We also have plans to help avoid over-representing the future.

That being said, this part of the design goals is a difficult one, and moreso for downstream applications and user interfaces. We’ll do our best.

Scalability and performance

As for scalability, our initial goal is to maintain a rate of up to 5000 deliveries per day on a basic sales workflow, after doing one million of them, on commodity hardware, without resorting to archival, and with a few tenth of thousands of stock locations.

These are, after all, modest goals. If you need more scalability, you can consider Federation of Anyblok WMS instances, but that’s frankly speaking merely vaporware at this point.

Note

the traceability goal implies that the database will grow a lot, since it’ll have to keep a full operational history for that million deliveries. Archiving will inevitably become necessary, but it’d be useful to keep a whole fiscal year on hand, and have only more demanding applications perform specialized archiving strategies, such as table partioning or partial replication for BI and accounting needs…

These goals are obviously very vague, since actual workflows will vary vastly, and such will their computing costs. Early results are promising though, but they are over simplified at this stage of developement, and there’s not much point investing too much in performance analysis in early development cycles. We intend to publish some example use-cases that will double up as benchmarks, though.

The performance design should be oriented towards reactivity for human operators. A 1 second delay after flashing a QR code is barely tolerable, therefore the target reactivity should be 0.1s for common operations, under the above mentioned load. Time will tell if that was a realistic goal.

To achieve that, most of the heavy work should be accomplished by background processing (reservation, scheduling, that is issueing planned operations and their outcomes) leaving only fast confirmations to human operators. Obviously, a lot depends on downstream components, but the examples should demonstrate a way of doing it.

Quality

This is an obvious benefit of having focused goals: we can afford greater efforts towards quality in the scope of WMS Base than we would for a complete system.

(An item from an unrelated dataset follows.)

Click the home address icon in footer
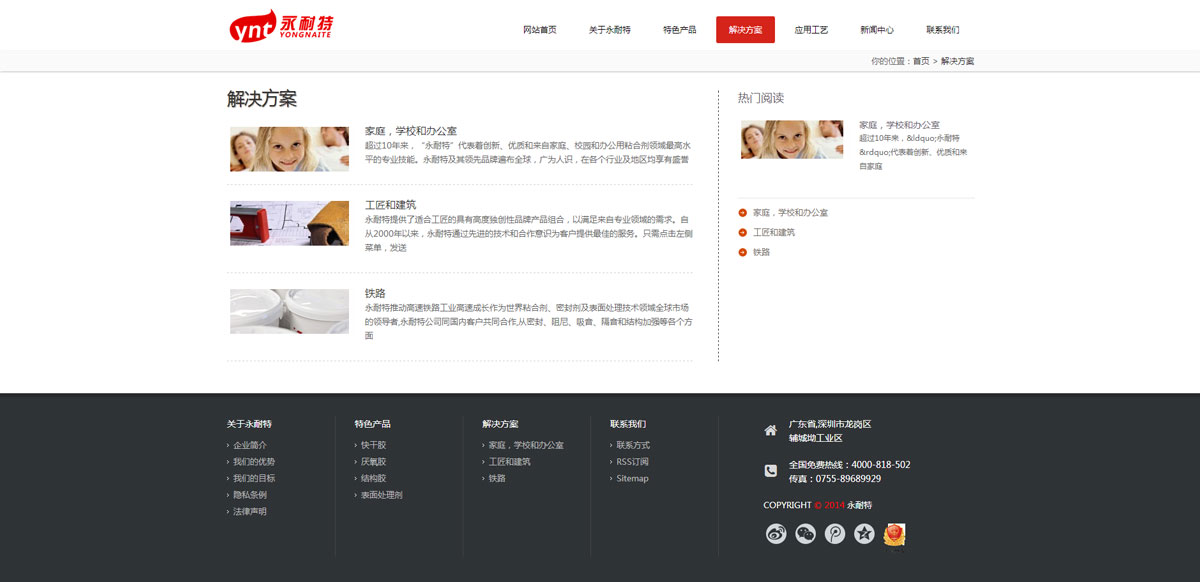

So, for instance, it is fully unit tested, and abides to PEP8 coding standards, and that is checked by continuous integration systems (Travis CI at the time of this writing).

Despite what everybody would say, end applications are often plagued with the dire need of getting stuff in production as soon as possible, maybe bypassing procedures in case of emergencies, and it requires a great amount of will and freedom for the developers to sanitize it after the fact.

Thanks to the flexibility of Anyblok, downstream developers are free to override anything from WMS Base, be it for quick workarounds or features. This means that within WMS Base, we have no need to rush for anything we’d missed, bug or feature, even if it’s crucial for one application that we happen to maintain ourselves.

In the case of features that end developers feel should be part of WMS Base, they can be upstreamed later through pull requests, discussed, maybe become new optional bloks if not fit for the provided ones. In the meanwhile, WMS Base quality won’t be affected.

PS: nobody’s perfect, and we certainly aren’t. If you feel that quality is lacking, and especially if you have proposals, feel free to tell us about it.